» **Excerpted data**
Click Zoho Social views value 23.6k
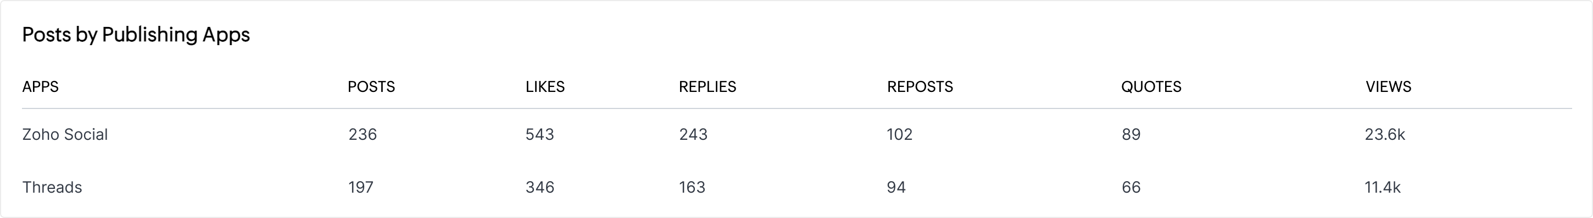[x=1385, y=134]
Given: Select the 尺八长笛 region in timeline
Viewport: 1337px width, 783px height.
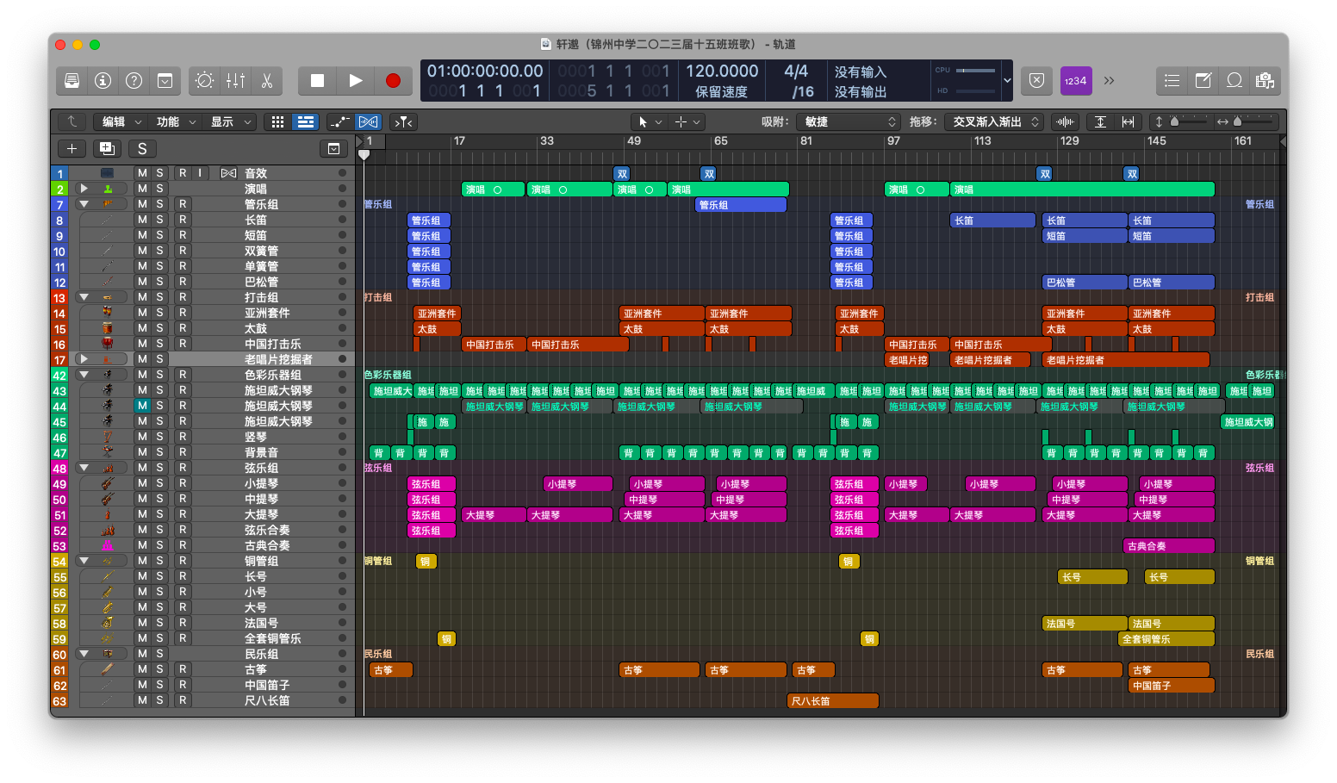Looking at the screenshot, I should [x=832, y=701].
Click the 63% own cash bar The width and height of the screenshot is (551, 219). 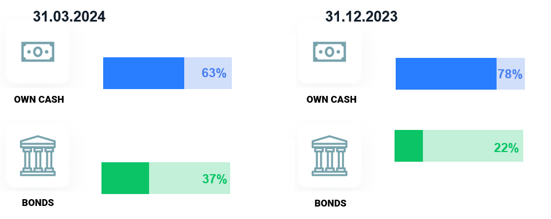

--

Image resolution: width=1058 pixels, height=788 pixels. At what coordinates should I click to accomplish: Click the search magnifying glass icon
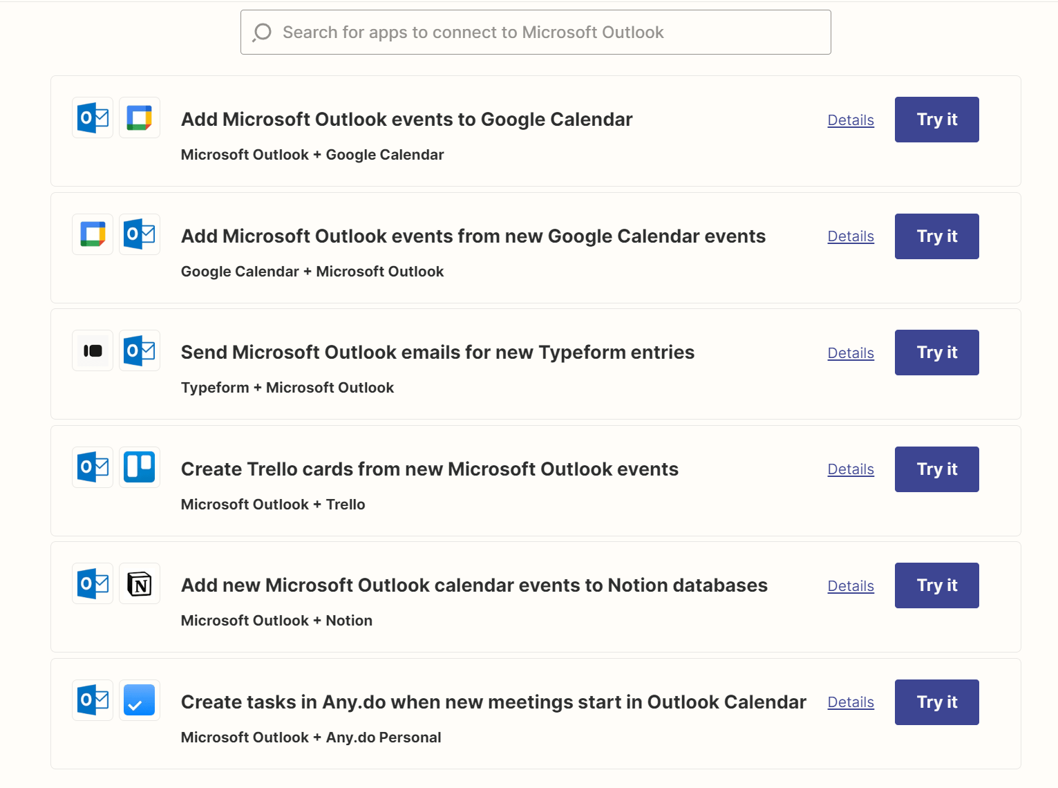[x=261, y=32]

---

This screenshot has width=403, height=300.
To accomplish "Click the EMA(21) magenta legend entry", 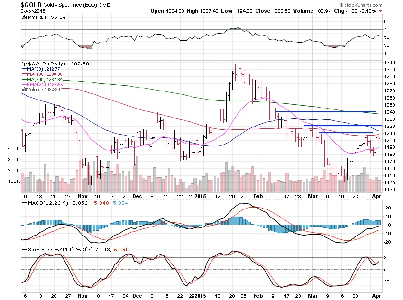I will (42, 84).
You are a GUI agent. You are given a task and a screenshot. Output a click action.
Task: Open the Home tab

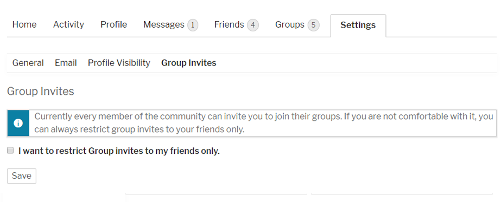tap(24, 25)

» **Prompt**
Above this task is a listing with pictures in it. Retype only the lines from the one containing "Viewport: 1337px width, 783px height." through the one containing "Click the 63%", both included, and not the pictures.

» **Solution to this exercise**
Viewport: 1337px width, 783px height.
Looking at the screenshot, I should [x=832, y=701].
Click the 63% own cash bar The width and height of the screenshot is (551, 219). 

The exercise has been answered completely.